### Quoted passage
Cmd1.Parameters.Refresh
Cmd1.Parameters(0).Value = “Filters”
Rs.CacheSize = 200
Rs.Open Cmd1
While Not Rs.Eof()
…
Rs.MoveNext
Wend
Rs.Close
Con1.Close
The above is close to best practice code, as it
uses parameter markers and adjusts the cachesize of the recordset
before opening the recordset to anticipate the number of records being
returned by the client. Setting the cachesize allows the iSeries to
send up to 200 records per server fetch, thus reducing round trips
between client and server and increasing throughput. The DSN used in
this connection has packaging turned on, which will cause the iSeries
to store the execution plan of the command so that subsequent
executions of the statement need not be optimized.
To make this code into best practice code, the
programmed should use a connection string that does not incorporate a
DSN. DSNless connection string avoid a hit against the Windows
registry and allow for greater control over connection options.
Using DSNLess Connection Strings
The following information relates how to create a
connection string and use the connection string with an ADO or
ODBC.Net provider.
A DSN, Data Source Name, is defined via the ODBC
Driver manager in the Windows Control Panel.
This causes an entry to be made into the system registry
recording all of the connection information that you enter into the
Control Panel. The
problem with using a DSN is that every time you connect to the AS/400,
the target computer must look up the connection information in the
Windows registry. This is
not a factor if you are casually connecting from applications like
Excel, Access or SQLThing, but if you are doing Active Server Pages
these registry lookups do add a small amount of time to the connection
process. Also, using a
DSN-less connection can give you finer control of connection
attributes; in fact you can control your connection attributes on a
page-by-page basis. In addition, by not requiring a DSN you make you
application or web pages easier to distribute to target computers,
i.e. you do not have to go to the target computer and use the control
panel to create a DSN.
There are a host of connectivity
options that you can use when connecting to the AS/400, and these can
lead your connection string to become quite complex.

### Collected data
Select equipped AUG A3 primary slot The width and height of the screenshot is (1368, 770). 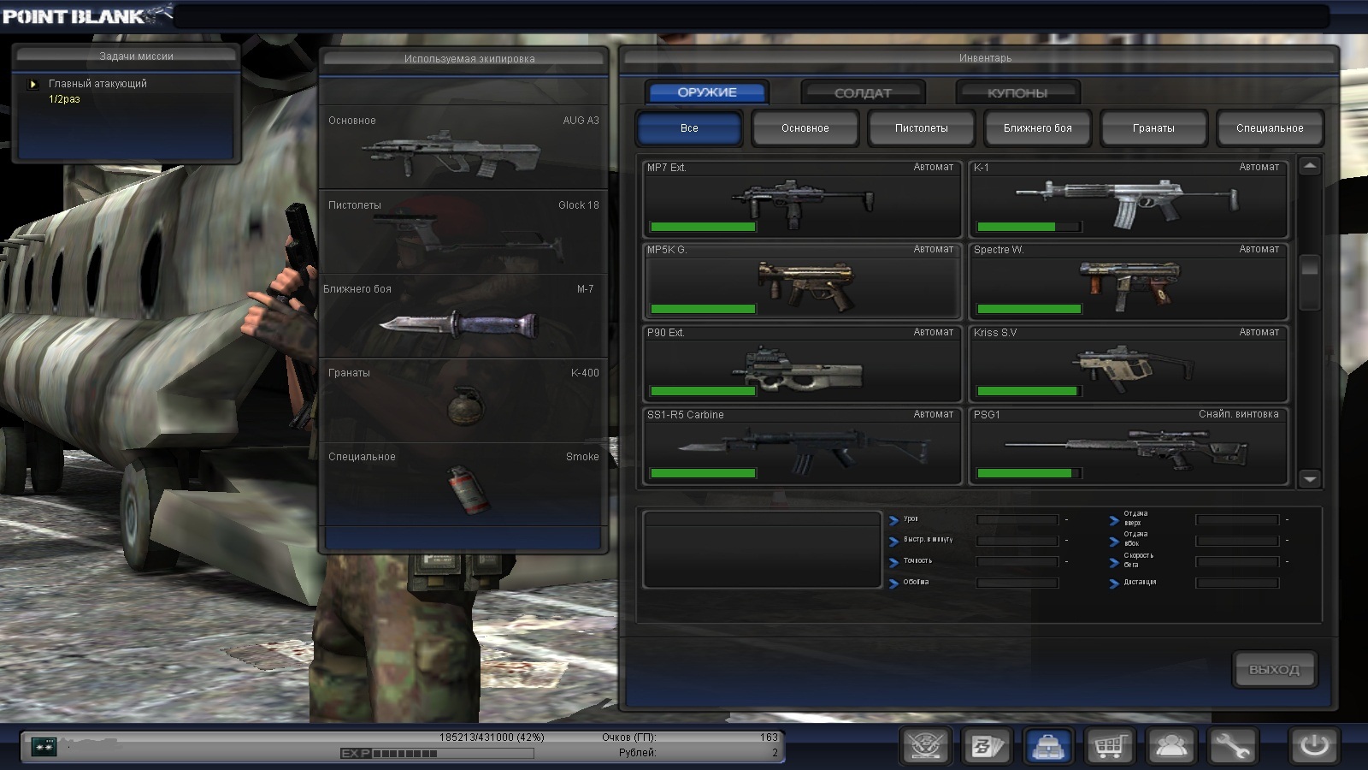(x=463, y=148)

### Instructions
1. In the passage on DSN-less connections, where is a DSN defined?
2. Check each statement against the passage on DSN-less connections. Answer yes or no and quote the words that decide it.
(a) Setting the cachesize lets the iSeries send up to 200 records per server fetch.
(b) Registry lookups are a notable factor when connecting casually from Excel.
(c) The DSN in the example connection has packaging turned off.
3. Write the next part of the passage on DSN-less connections, picking up after its final sentence.
The data plays no part in any of this.

### Answers to the exercise
1. A DSN is defined via the ODBC Driver manager in the Windows Control Panel.

2.
(a) Yes: "Setting the cachesize allows the iSeries to send up to 200 records per server fetch"
(b) No: "This is not a factor if you are casually connecting from applications like Excel, Access or SQLThing"
(c) No: "The DSN used in this connection has packaging turned on"

3.
Instead of typing all of the options in, you can let Windows
create a connection string for you by creating a Universal Data Link
(UDL) file. A UDL file is a file persisted set of information on how
to connect to a data source.
In this case, we will be using the UDL file as a quick way to
build an ODBC or OLEDB connection string.
To start, open a Command Prompt window, switch to a directory
you wish to use and type COPY CON A.UDL and press Enter.
Next, press the F6 key to send a ^Z command to the console.
You should see the text 1 file copied and then be
returned to a command prompt.
You have just created a 0 length file called A.UDL
in your target directory.
Next, pull up the Windows Explorer and right
click on the A.UDL file and select the Properties menu
item. This will bring up
an interactive window where you can set the provider and all
connection options for that provider.
Once you have your settings correct, press Apply then OK to
save the UDL information.
Next, open the UDL file with notepad, or some other editor, and Volla,
you have a preformed almost-perfect connection string.
The only problem with the string is that it still points to an
ODBC DSN. To make the
string perfect, remove the DSN information from the extended
properties and replace the quote (“) characters with double quotes
(“”) so that the string will not be confused in your ASP page.
Finally, after the Provider=MSDASQL.1; place the following
information: Driver=Client Access ODBC
Driver (32-bit); This
string lets the MSDASQL OLEDB provider know to use the Client Access
ODBC driver when it attempts to connect.
Here is a code snippet that shows a proper connection string
with lots of options:
ConStr = "Provider=MSDASQL.1;Driver=” ConStr =
ConStr & “Client Access ODBC Driver (32-bit);Password=SECRET;”
ConStr = ConStr & “Persist Security Info=True;User ID=HFA;Extended”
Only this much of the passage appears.